Taking into account that the instruments on international co-operation in this field have not yet reached the degree of development that exists in the field of criminal offences, it is not feasible to extend the scope of this Convention to obligations concerning administrative offences. With a view to already developed instruments like the EC-regulation 1468/81 (L 144), the Schengen-Treaty (art. 50) and the Council of Europe Convention on the obtaining abroad of information and evidence in administrative matters (ETS 100) a tendency to further progress in international co-operation is demonstrable. It will be clear that the aim of this Convention calls for the joined effort of the Parties to assist each other in enforcing environmental legislation.


Articles 13 to 21

With some exceptions, the provisions contained in this Section are, for the most part, based on the "Model final clauses for conventions and agreements concluded within the Council of Europe" which were approved by the Committee of Ministers of the Council of Europe at the 315th meeting of their Deputies in February 1980. Most of these articles do not therefore call for specific comments, but the following points require some explanation.

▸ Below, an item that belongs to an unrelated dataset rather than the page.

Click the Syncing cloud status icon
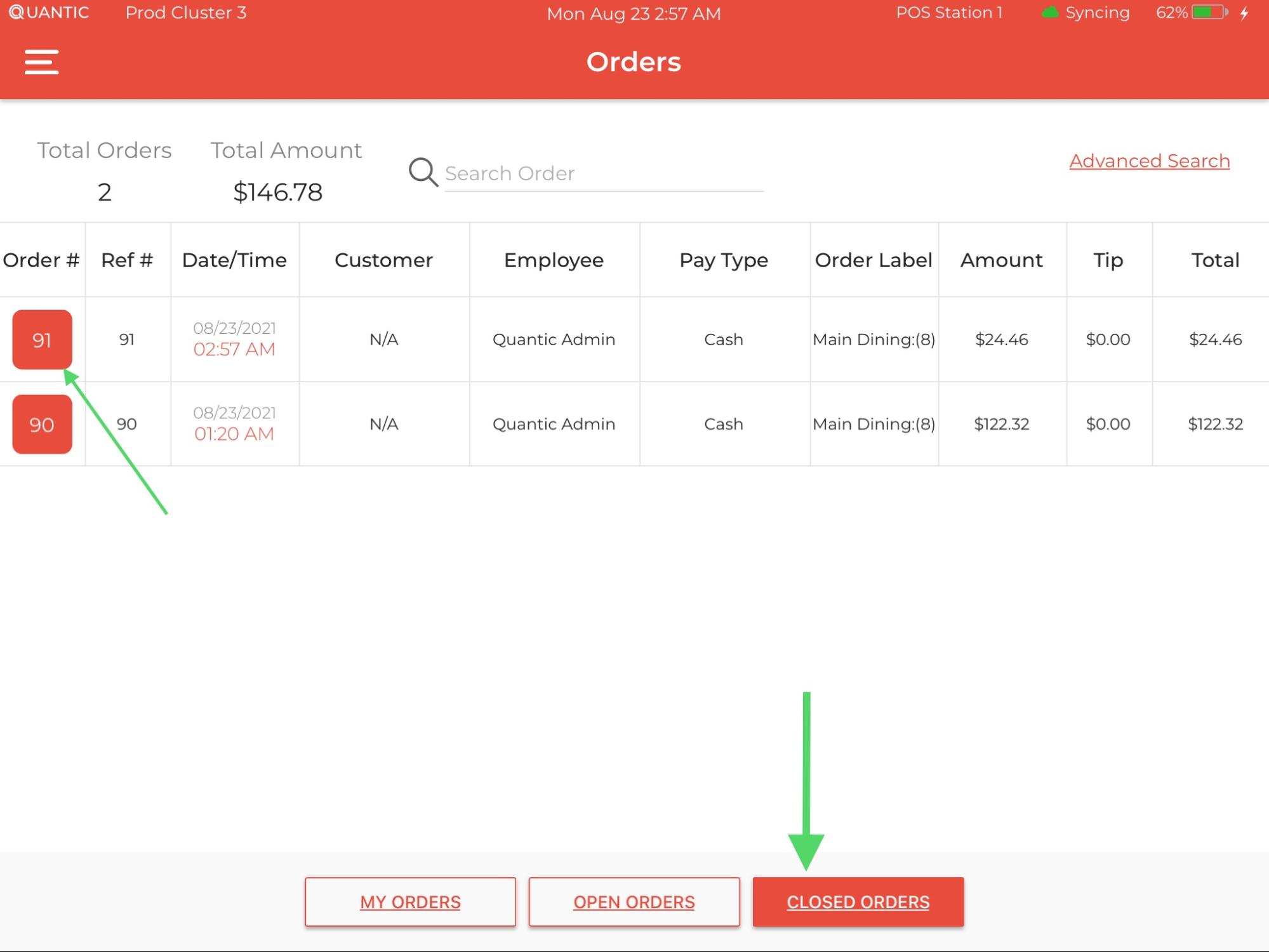This screenshot has height=952, width=1269. point(1051,12)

Article 13 – Signature and entry into force

Article 13 has been drafted on several precedents established in other Conventions elaborated within the framework of the Council of Europe, for instance the Convention on the Transfer of Sentenced Persons (ETS No. 112) and the Convention on laundering, search, seizure and confiscation of the proceeds from crime (ETS No. 141), which allow for signature, before the Convention's entry into force, not only by the member States of the Council of Europe, but also by non-member States which have participated in the elaboration of the Convention. These provisions are intended to enable the maximum number of interested States, not necessarily members of the Council of Europe, to become Parties as soon as possible. The provision in Article 13 is intended to apply to one non-member State, i.e. Canada, which was represented on the Committee of Experts by an observer and was actively associated with the elaboration of the Convention. Other non-member States that do not fall under the scope of Article 13 may be invited to accede to the Convention in conformity with Article 14.

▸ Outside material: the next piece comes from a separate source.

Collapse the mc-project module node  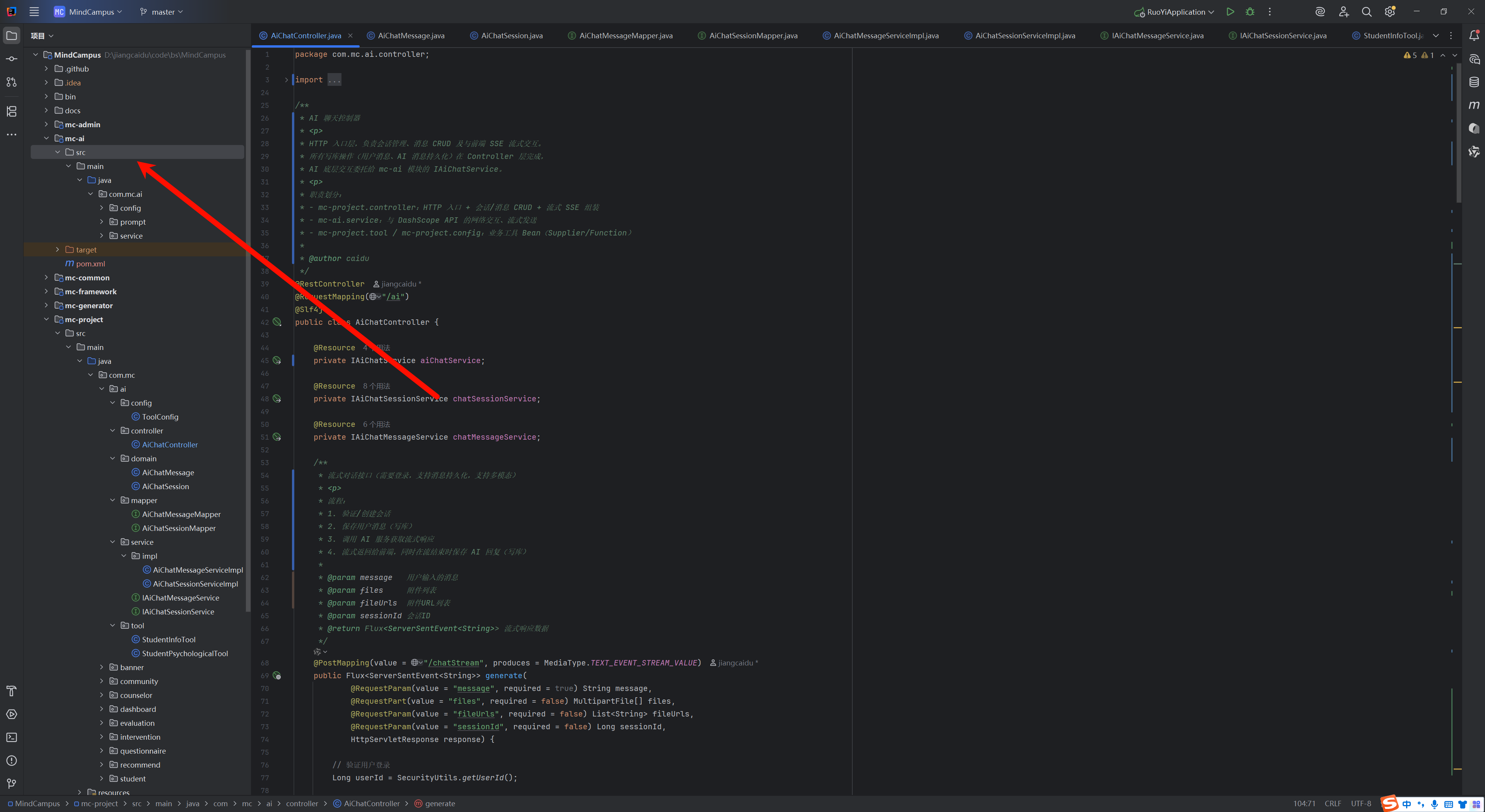point(47,319)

Article 14 – Accession to the Convention

The Committee of Ministers may, on its own initiative or upon request, and after consulting the Parties, invite any non-member State to accede to the Convention.

Article 15 – Territorial application

Since this provision is mainly aimed at territories overseas, it was agreed that it would be clearly against the philosophy of the Convention for any Party to exclude from the application of this instrument parts of its main territory and that there would be no need to lay this down explicitly in the Convention.

Article 16 – Relationship to other conventions and agreements

In conformity with the 1969 Vienna Convention on the law of treaties, this Article is intended to ensure the co-existence of the Convention with other treaties – multilateral or bilateral – dealing with matters which are also dealt with in the present Convention. Paragraph 2 expresses in a positive way that Parties may, for certain purposes, conclude bilateral or multilateral agreements (cf. the conventions referred to in the commentary under Article 12) relating to matters dealt with in the Convention. The drafting permits the a contrario deduction that Parties may not conclude agreements which derogate from the Convention. Paragraph 3 safeguards the continued application of agreements, treaties or relations relating to subjects which are dealt with in the present Convention, for instance in the Nordic co-operation.

As regards the range of possible sanctions for environmental offences, the accordance with other international instruments is provided for in Article 6.

Article 17 – Reservations

This article lays down on a restrictive basis the reservations which can be made to the Convention.